(Task data)

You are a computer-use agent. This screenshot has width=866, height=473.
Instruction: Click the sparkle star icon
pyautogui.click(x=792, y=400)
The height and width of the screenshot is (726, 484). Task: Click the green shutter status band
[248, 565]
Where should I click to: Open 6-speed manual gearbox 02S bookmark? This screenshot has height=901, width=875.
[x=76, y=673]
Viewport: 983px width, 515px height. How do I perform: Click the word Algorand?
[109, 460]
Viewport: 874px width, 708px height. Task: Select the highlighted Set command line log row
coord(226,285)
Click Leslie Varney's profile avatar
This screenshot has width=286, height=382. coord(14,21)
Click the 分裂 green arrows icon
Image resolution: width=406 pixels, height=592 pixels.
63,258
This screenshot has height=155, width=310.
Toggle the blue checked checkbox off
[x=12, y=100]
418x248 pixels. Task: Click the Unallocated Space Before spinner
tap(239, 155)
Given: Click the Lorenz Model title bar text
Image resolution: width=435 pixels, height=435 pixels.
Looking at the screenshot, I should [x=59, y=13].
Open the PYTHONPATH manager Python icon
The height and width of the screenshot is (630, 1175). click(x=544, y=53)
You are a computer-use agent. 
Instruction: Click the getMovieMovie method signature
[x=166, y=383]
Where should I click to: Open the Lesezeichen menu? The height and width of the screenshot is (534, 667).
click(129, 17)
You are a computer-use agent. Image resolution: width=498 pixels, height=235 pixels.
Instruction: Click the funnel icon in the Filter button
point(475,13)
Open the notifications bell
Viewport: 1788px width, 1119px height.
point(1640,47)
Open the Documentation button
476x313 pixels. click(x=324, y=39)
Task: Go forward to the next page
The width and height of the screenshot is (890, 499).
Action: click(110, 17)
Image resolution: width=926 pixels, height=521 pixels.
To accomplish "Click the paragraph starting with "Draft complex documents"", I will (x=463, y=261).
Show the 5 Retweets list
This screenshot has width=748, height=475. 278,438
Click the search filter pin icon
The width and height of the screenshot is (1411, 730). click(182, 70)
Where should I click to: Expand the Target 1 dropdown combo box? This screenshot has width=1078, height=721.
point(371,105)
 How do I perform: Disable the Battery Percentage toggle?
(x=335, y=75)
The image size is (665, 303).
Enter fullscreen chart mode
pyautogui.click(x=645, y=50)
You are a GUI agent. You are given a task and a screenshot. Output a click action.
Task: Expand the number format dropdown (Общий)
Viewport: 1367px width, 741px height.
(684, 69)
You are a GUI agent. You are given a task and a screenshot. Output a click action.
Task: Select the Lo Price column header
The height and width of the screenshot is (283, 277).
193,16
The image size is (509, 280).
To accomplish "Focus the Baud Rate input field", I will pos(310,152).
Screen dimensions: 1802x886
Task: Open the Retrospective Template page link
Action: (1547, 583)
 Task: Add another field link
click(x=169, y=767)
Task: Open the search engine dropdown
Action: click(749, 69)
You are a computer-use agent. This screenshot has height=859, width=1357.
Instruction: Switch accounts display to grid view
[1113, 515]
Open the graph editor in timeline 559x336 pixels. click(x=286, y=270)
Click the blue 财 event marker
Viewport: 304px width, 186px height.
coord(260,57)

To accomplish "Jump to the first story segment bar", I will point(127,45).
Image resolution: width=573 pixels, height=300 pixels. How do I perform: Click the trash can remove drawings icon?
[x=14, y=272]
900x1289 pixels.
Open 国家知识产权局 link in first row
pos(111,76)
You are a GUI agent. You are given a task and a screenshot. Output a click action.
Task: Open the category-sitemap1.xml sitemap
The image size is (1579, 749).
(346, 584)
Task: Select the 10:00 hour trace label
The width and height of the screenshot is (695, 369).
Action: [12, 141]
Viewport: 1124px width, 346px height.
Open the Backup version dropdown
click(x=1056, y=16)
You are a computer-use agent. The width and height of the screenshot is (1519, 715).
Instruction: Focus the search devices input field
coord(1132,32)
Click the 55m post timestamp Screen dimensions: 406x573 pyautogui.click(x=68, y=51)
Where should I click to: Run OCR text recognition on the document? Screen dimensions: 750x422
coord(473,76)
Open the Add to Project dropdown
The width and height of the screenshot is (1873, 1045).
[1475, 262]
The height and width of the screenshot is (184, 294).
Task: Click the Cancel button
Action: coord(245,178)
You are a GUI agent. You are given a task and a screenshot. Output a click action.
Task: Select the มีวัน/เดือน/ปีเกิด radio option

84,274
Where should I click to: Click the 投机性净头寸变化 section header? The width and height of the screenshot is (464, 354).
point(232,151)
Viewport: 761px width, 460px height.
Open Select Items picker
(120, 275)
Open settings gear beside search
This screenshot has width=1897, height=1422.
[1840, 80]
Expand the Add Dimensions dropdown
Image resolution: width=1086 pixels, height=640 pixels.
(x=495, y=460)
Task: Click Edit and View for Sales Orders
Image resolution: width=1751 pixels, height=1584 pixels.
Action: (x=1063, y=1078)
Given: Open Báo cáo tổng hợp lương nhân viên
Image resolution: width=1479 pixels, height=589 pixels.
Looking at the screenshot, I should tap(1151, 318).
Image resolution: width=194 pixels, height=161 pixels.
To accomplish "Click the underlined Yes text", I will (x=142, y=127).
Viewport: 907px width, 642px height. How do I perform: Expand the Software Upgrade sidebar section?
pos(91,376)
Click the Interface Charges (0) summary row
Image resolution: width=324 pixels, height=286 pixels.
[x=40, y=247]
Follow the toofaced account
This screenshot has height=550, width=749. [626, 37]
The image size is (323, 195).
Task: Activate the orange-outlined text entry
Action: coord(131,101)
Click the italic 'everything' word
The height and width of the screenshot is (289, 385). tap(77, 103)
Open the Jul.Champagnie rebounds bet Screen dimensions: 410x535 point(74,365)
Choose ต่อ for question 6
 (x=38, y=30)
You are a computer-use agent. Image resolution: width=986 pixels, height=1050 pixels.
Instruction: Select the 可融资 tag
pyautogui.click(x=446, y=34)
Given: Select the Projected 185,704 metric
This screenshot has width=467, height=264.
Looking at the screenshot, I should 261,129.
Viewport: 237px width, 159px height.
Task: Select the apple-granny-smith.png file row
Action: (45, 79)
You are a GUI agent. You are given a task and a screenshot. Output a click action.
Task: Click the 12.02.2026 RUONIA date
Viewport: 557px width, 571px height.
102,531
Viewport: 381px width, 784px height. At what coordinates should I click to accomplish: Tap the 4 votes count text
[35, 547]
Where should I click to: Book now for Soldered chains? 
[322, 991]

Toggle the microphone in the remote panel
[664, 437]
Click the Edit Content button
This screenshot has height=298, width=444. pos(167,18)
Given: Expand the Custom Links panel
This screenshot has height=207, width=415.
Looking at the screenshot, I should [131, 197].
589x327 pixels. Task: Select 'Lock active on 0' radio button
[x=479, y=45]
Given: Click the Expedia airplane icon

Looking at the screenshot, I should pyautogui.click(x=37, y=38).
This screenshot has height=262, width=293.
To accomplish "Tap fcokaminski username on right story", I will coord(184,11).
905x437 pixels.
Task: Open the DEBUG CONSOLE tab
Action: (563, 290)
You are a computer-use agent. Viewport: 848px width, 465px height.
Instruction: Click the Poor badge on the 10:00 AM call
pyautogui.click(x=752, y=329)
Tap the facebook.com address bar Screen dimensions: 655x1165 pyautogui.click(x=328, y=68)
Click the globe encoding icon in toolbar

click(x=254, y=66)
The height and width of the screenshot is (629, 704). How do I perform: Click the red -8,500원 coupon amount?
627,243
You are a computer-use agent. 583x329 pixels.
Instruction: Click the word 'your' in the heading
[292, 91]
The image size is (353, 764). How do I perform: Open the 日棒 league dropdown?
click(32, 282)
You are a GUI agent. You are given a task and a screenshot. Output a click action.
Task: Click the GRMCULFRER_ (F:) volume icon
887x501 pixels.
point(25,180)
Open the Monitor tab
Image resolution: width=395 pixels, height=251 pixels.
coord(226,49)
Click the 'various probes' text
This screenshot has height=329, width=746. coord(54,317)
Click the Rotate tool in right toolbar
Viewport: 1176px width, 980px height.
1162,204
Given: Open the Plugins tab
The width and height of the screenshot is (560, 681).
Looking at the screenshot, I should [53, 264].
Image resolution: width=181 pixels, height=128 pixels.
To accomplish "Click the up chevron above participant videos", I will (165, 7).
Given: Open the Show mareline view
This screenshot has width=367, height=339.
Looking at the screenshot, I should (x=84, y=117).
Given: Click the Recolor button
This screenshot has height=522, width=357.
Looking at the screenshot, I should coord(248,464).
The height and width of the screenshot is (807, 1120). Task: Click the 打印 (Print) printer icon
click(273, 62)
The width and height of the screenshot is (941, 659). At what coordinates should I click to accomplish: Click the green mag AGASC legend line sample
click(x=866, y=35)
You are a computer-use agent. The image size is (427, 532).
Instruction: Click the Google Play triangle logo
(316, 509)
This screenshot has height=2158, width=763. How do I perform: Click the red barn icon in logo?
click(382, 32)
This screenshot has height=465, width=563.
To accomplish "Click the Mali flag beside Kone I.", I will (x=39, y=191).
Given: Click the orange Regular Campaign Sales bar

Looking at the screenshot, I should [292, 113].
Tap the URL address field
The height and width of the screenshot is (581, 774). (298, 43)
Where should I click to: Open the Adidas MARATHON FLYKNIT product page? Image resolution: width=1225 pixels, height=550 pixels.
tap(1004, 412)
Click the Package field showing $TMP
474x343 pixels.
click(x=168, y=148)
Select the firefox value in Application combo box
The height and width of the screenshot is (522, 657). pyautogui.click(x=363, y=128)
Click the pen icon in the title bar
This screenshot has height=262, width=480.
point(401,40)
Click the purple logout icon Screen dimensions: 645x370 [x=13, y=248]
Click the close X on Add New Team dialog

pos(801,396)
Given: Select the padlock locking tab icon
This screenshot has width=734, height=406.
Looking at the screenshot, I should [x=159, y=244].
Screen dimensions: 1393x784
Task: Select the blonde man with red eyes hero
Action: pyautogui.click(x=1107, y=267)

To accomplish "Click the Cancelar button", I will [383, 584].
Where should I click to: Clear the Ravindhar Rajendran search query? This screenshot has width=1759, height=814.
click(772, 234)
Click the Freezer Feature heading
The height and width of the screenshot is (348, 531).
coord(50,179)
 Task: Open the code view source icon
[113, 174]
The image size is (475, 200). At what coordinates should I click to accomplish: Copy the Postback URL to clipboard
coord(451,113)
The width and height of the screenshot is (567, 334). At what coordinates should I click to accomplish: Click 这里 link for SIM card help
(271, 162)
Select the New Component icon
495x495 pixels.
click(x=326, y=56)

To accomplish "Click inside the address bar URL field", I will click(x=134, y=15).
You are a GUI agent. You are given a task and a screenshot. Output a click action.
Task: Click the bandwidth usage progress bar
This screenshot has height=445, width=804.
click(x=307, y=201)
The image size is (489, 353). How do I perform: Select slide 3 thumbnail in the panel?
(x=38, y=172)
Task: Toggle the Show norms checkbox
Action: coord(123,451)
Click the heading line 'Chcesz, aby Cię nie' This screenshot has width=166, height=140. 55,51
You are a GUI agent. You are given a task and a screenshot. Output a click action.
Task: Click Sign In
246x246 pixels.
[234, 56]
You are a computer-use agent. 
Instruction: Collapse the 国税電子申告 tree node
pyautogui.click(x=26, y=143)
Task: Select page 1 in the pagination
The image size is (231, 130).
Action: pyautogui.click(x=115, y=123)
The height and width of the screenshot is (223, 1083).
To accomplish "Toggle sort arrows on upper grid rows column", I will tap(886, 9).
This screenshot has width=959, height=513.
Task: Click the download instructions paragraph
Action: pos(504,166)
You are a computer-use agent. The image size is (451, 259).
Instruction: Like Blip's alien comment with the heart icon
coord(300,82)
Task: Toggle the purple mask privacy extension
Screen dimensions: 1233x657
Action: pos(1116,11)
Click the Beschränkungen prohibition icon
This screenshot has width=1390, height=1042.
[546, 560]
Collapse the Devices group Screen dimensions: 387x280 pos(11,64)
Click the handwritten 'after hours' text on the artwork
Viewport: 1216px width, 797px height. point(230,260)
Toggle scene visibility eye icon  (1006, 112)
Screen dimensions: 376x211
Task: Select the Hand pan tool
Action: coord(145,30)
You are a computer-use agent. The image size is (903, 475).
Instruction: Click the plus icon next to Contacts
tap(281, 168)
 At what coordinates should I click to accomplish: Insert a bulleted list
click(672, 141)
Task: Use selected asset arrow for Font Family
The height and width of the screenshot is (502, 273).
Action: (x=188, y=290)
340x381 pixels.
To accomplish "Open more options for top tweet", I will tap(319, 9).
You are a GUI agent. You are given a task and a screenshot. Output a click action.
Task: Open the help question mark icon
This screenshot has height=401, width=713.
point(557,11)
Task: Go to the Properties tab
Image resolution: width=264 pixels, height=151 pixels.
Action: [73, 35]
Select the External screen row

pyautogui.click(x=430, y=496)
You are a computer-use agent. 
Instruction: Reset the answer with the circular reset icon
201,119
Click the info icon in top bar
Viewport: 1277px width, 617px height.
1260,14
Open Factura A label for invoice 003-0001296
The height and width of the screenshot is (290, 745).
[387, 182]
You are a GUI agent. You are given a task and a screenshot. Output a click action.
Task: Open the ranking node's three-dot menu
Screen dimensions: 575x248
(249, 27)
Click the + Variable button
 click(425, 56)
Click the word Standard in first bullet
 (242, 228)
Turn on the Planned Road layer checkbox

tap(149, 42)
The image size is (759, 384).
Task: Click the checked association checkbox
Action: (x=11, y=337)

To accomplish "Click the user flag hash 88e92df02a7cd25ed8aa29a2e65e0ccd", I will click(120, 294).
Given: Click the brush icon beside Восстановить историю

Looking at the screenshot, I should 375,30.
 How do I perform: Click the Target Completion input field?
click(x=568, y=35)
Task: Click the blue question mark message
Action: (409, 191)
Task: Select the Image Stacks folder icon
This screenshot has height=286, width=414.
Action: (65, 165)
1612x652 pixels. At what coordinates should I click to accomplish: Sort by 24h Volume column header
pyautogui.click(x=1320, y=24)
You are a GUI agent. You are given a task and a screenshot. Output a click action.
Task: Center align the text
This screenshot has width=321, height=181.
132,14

(End Task data)

Everything above from the line containing "The width and height of the screenshot is (1873, 1045)." through the line containing "Task: Click Edit and View for Sales Orders" must be copied exactly. Nothing outside that range belongs in the answer.

The width and height of the screenshot is (1873, 1045).
[1475, 262]
The height and width of the screenshot is (184, 294).
Task: Click the Cancel button
Action: coord(245,178)
You are a GUI agent. You are given a task and a screenshot. Output a click action.
Task: Select the มีวัน/เดือน/ปีเกิด radio option

84,274
Where should I click to: Click the 投机性净头寸变化 section header? The width and height of the screenshot is (464, 354).
point(232,151)
Viewport: 761px width, 460px height.
Open Select Items picker
(120, 275)
Open settings gear beside search
This screenshot has width=1897, height=1422.
[1840, 80]
Expand the Add Dimensions dropdown
Image resolution: width=1086 pixels, height=640 pixels.
(x=495, y=460)
Task: Click Edit and View for Sales Orders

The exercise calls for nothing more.